Friday 26 May 2017

Exclusive: Teens accused of stealing chocolate from Dublin shops threaten to sue store owners for defamation

*Claim they have been humiliated after being refused service
*Give shop owners seven days to respond
*Claim they should be compensated

Stock picture
Stock picture
Amy Molloy

Amy Molloy

A number of teenagers who have been accused of stealing from shops in Dublin city centre have issued solicitors letters to shop owners threatening to sue for defamation.

In one of the letters, obtained exclusively by Independent.ie, the teenager claims the shop owner accused him of previously stealing from the shop and refused to serve him.

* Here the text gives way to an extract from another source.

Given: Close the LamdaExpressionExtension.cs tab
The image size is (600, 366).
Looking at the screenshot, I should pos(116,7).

He also claims he was called a “scumbag” and a “p**ck”.

The shop owner has denied these allegations and states he has CCTV footage to prove otherwise.

He did refuse to serve the teenager as he claims he has previously stolen chocolate bars from the shop.

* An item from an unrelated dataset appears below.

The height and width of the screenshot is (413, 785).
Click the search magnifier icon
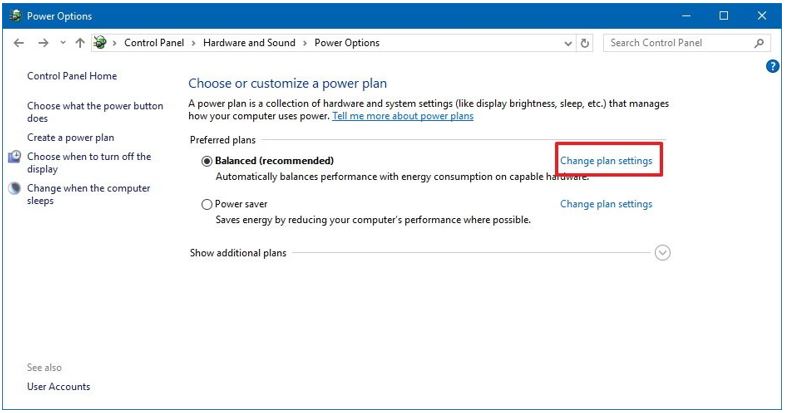(759, 43)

The letter then outlines how the teenager intends to sue for defamation unless he receives proposals for compensation within seven days – due to being subjected to “defamation, embarrassment and humiliation”.

The solicitor states that the shop owner’s actions, by way of inferential meaning and innuendo, implied that their client had committed a criminal offence.

It also stated that he has suffered “hurt, distress, anxiety and has been held to ridicule and contempt of right minded thinking members of society”.

According to one shop owner, other shops in the Parnell Street area have received a similar letter from the same firm.

Irish law allows a person to sue for defamation in a shop.

A number of cases have appeared before the courts in previous years concerning shop defamation.

Three sisters were each awarded €2,500 for being defamed in a shop in Blanchardstown.

They had been pram shopping in Mamas and Papas at the time.

All three sisters told the Circuit Civil Court that a man who was not an employee of the store and who was carrying a baby in his arms, had shouted at them like he was crazy and told them to “put the pram down and get out”.